Exercise:
For each line of the data below, copy it if it holds the word "with".

Task input:
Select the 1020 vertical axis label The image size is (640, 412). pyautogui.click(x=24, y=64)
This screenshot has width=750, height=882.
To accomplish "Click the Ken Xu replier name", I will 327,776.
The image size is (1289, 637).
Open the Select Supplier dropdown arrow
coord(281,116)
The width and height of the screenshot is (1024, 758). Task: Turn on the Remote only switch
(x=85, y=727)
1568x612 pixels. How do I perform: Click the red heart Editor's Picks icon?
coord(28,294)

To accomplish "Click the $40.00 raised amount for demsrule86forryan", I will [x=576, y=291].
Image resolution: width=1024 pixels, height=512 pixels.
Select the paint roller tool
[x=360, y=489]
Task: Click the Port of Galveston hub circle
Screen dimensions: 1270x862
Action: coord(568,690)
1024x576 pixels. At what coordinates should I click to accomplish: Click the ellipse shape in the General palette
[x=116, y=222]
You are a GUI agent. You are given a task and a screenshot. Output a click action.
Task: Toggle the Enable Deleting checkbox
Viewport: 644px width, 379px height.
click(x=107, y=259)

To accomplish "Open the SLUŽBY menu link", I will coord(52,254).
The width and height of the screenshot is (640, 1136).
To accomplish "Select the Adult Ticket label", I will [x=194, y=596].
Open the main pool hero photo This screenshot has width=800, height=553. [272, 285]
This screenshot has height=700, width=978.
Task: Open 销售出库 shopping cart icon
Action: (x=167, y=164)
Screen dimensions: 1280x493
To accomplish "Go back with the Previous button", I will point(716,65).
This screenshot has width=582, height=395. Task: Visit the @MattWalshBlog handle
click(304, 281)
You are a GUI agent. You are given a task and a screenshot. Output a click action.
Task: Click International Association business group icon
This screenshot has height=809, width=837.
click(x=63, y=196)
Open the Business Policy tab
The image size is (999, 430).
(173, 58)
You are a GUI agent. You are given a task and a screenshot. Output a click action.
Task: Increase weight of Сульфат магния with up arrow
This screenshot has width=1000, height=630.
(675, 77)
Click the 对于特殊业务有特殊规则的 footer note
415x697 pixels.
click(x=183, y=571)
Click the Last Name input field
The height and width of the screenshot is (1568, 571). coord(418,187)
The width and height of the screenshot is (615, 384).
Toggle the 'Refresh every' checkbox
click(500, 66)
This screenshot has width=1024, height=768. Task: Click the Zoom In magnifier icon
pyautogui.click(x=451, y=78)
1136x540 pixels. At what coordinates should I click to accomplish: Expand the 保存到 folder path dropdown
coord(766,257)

Response:
To accomplish "Go back with the Previous button", I will point(716,65).
Task: Increase weight of Сульфат магния with up arrow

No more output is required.